A tall, lanky southpaw from Louisiana, Chuck Finley spent more than a decade toiling for the hapless California/Anaheim Angels organization as their ace before being traded to a perennial pennant contender in the offensive laden Cleveland Indians. The 6’6″ lefty spent 14 years in one team’s uniform, the third-longest of active players (behind Cal Ripken, Jr. and Tony Gwynn) when he finally left Edison Field in December 1999.
Having learned to use his left-handed status to his advantage, Finley dominated his hitters (especially left-handed ones) with dipping forkballs, good fastballs, and commanding slurves. Though a fine athlete, the Indians southpaw had a poor jump off the mound due to his awkward height, and was long considered one of the worst-fielding pitchers in the AL.

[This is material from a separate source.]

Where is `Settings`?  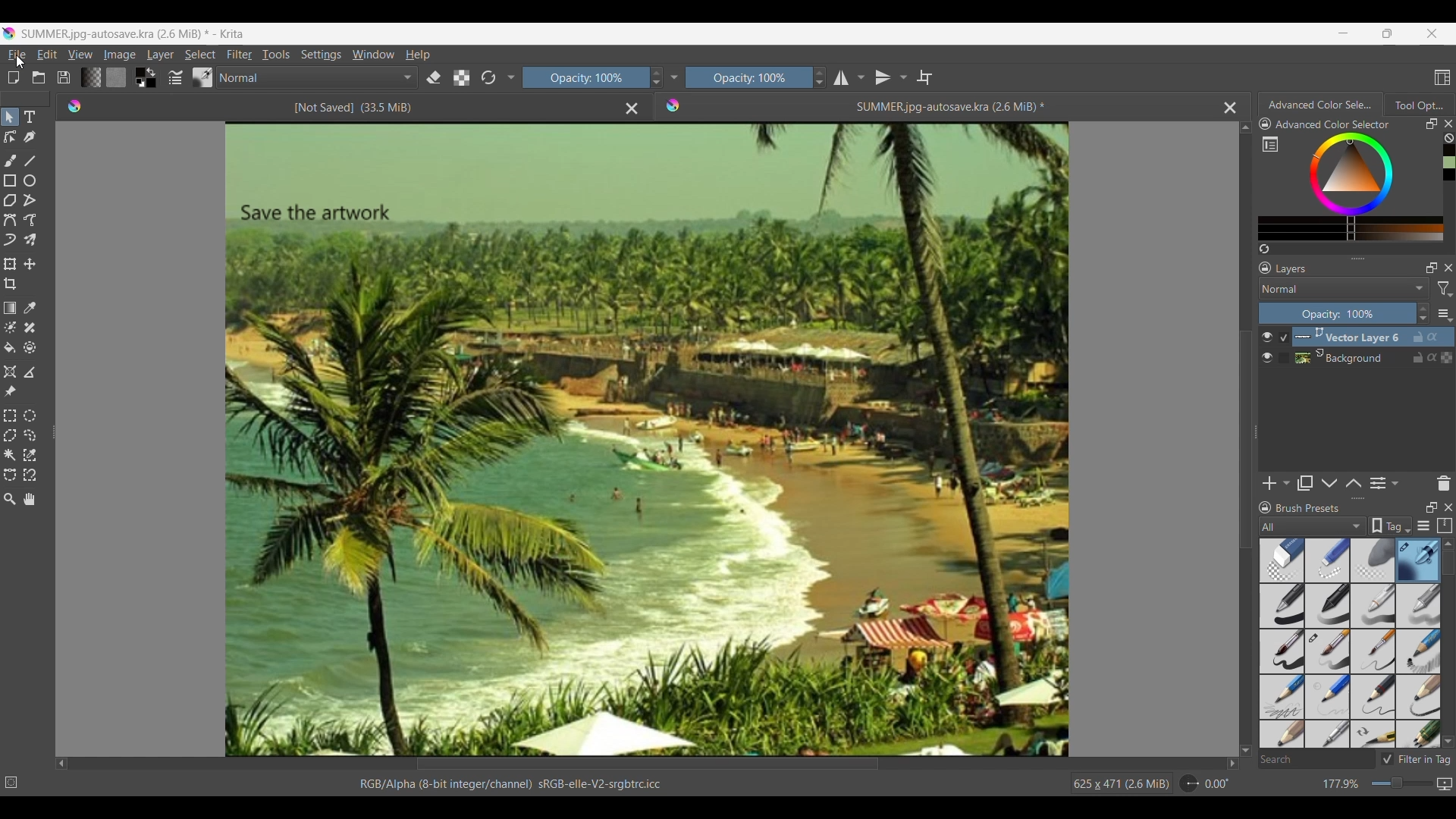
Settings is located at coordinates (321, 54).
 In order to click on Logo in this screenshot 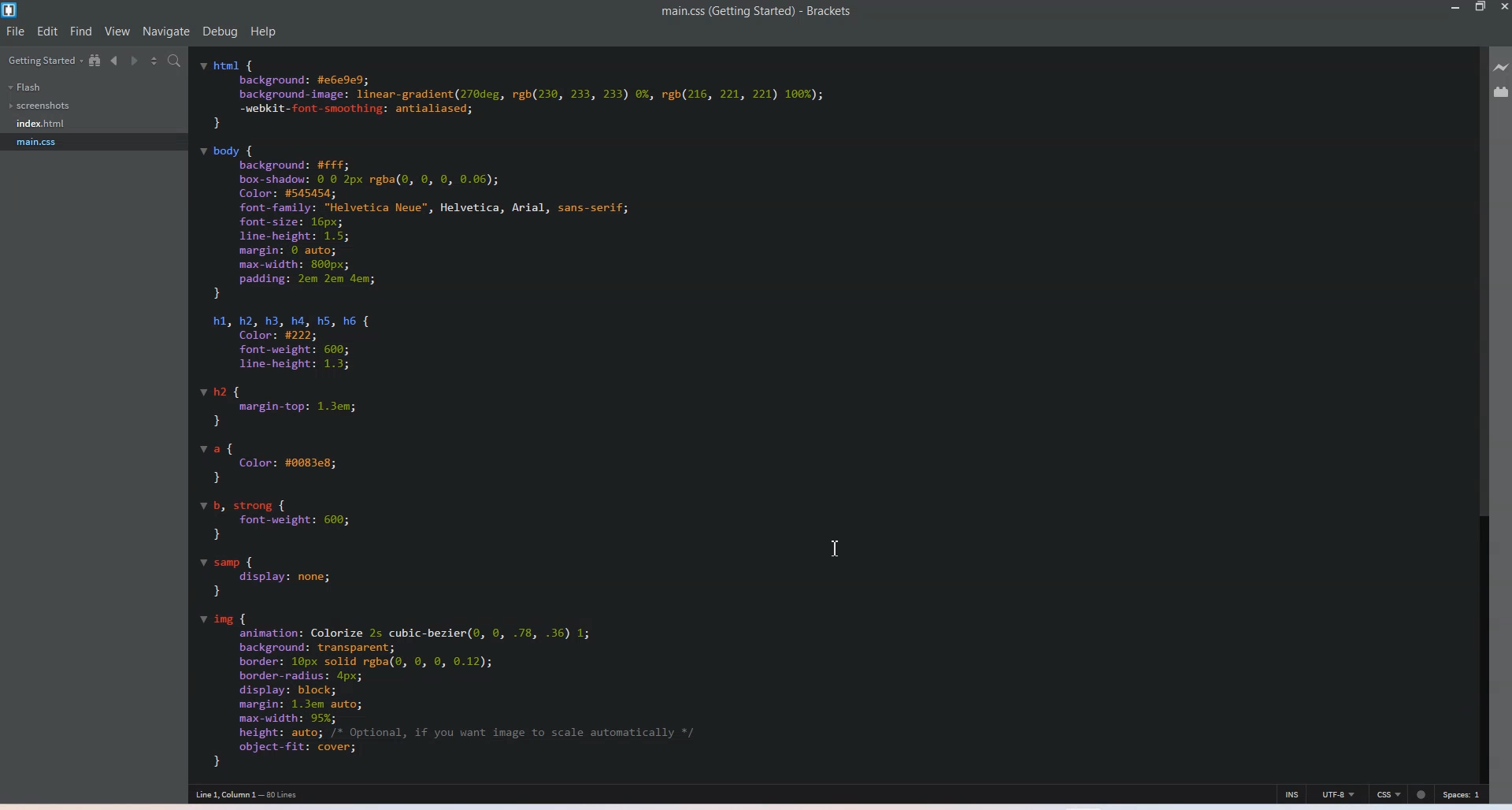, I will do `click(12, 11)`.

Finley’s first call to the bigs came in 1986, at the request of then-manager Gene Mauch, who was in the middle of piloting the team to the pennant (where they would eventually lose to the Boston Red Sox). The tall 23-year-old came up, having only pitched 50 innings in professional ball. It didn’t matter – Mauch made the right choice, and the Angels never looked back. By 1988, Finley was entrenched in the Angels rotation. Though his first season as a full-fledged starter saw him compile a 9-15 record with a 4.17 ERA, California – and the rest of the American League – knew he had a fantastic arm. Finley’s former battery mate, Bob Boone, told him that if he pitched inside, he’d establish himself as a premier pitcher. Finley did, and the next year, had a breakthrough season, going 16-9, hurling nine complete games, and tallying a 2.57 ERA, the second-lowest in the AL. In 1990, Finley repeated his command performance, winning 18 games with a 2.40 ERA, and firmly establishing himself as the Angels’ ace.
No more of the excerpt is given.